For me, getting healthy is a must. I am closing in on 42 years in this body and some days, particularly days I eat poorly, I feel significantly older. Heart disease, diabetes, and cancer run in my family. I've recently added blood pressure medication to my daily regime, Omar is on meds for high cholesterol, and we both need to drop some significant weight and raise our energy levels if we want to live a long and happy life together doing things we enjoy.
Thursday night I came home and asked Omar if he would mind if we started reducing the amount of meat and animal products we consume with the intention of eventually completely cutting these things out of our diets. (maybe) I was prepared for a bit of a fight.
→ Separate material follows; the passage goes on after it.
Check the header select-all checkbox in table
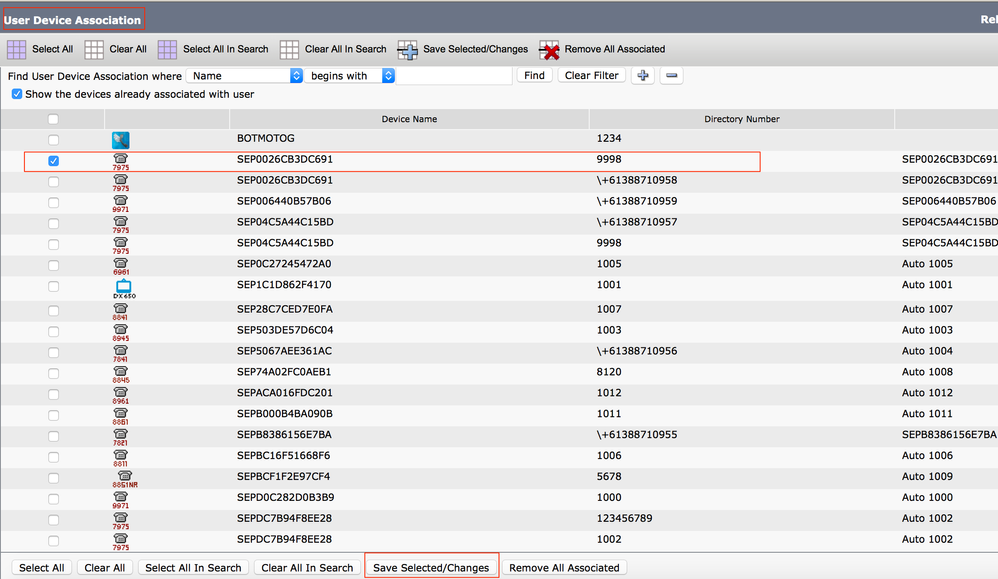The image size is (998, 579). (53, 119)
This is a man who loves his food! I briefly explained the health benefits and ( I love my husband so much) his immediate response was, "Ok, great! When do we start?" Seriously, no arm twisting at all. I'm a lucky girl. So I got together a few recipes I wanted to try and today we did our usual shopping, only we didn't purchase ANY meat. (don't worry, our freezer is still stocked with plenty of chicken, ground beef and ground turkey. I said gradually)
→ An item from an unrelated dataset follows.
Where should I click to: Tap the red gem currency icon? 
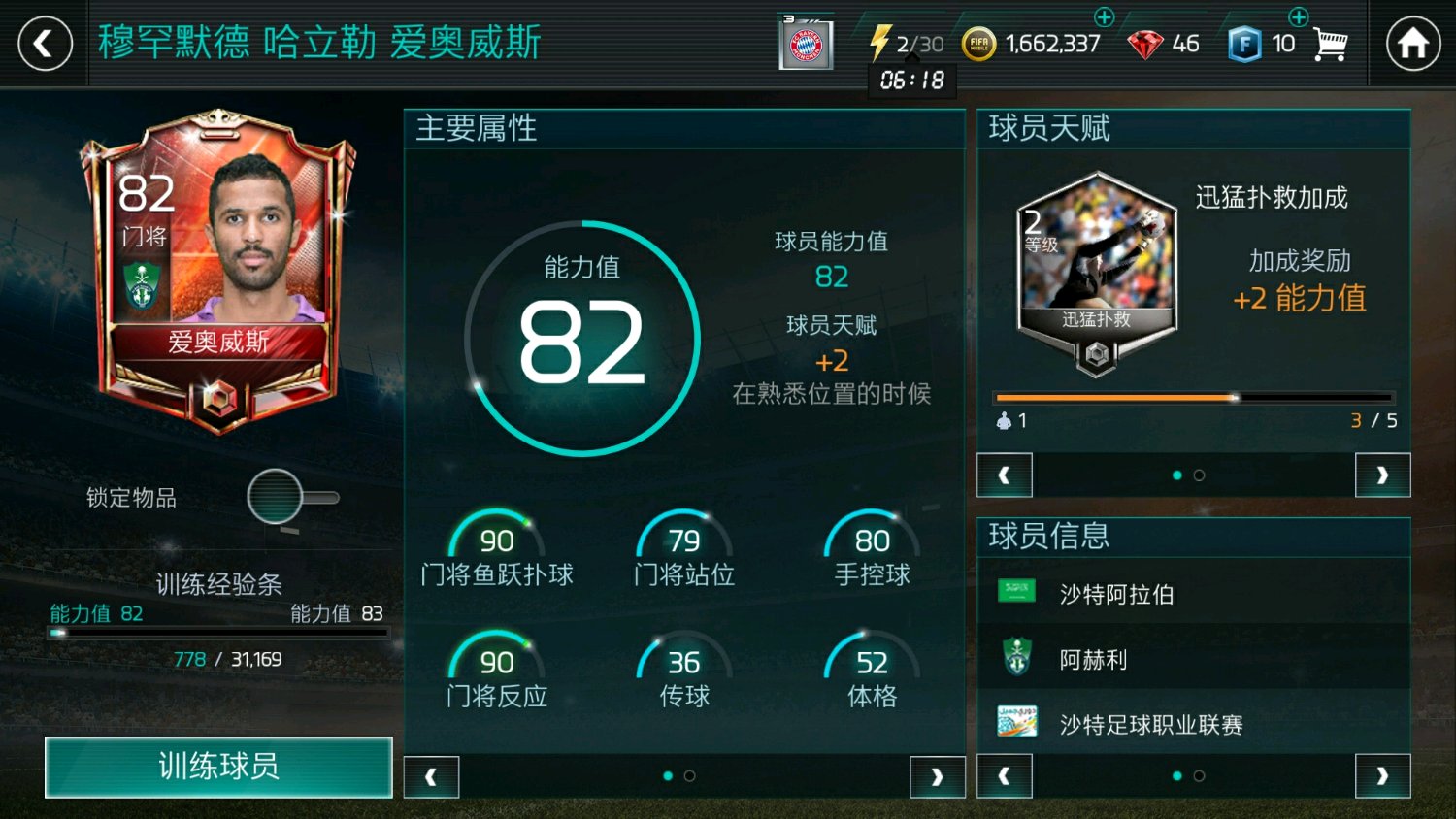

My first recipe was a success! If you like Tuna Salad you will love this VEGAN version. Yes, I said vegan! Absolutely NO animal product. AND it's super low in points! Try it out. I promise you will love it. Omar said it tasted a lot like tuna salad and was surprised when I told him there were no eggs in it. He didn't even miss the mayo!
Better than Tuna Salad
4 teaspoons Tahini*
2 teaspoons plain non-dairy milk (use regular milk for a non-vegan version if it's what you have)
2 teaspoons freshly squeezed lemon juice
1 1/2 teaspoons red wine vinegar
1 teaspoon soy sauce (recipe calls for tamari, but I didn't have any)
1/2 teaspoon Dijon mustard
1/2 teaspoon kelp granules (I didn't have these so I left them out)
1/2 teaspoon pure maple syrup
pinch of sea salt (I used Kosher salt)
freshly ground black pepper to taste
1 cup cooked chickpeas, rinsed and drained
1 stalk diced celery
1/2 apple, diced (I used a Fuji apple)
**The recipe called for the these 3 items, but I guess I was hungry and totally forgot to put them in. I will add them next time, but the salad was delicious as I made it.
2-4 tablespoons diced green or red bell pepper
2 teaspoons capers
1-2 teaspoons fresh parsley, chopped
In a bowl, whisk together the tahini with the milk, lemon juice, red wine vinegar, tamari, mustard, kelp granules, maple syrup, salt, and pepper. Add the chickpeas to the bowl and mash slightly with a fork or potato masher leaving some of them intact. Add the rest of the ingredients and mix.
I served it on whole wheat bread with baby carrots and the rest of the apple.
I made 2 large sandwiches with enough left over for a 3rd smaller, but still generous sandwich. The entire batch has only 10 WWPP. It was very filling, but not heavy.
*Tahini is sesame paste. You can usually find it with the olives, with other Mediterranean foods, or sometimes in the produce section. It is used to make hummus and other Mediterranean foods.
Try it and let me know what you think!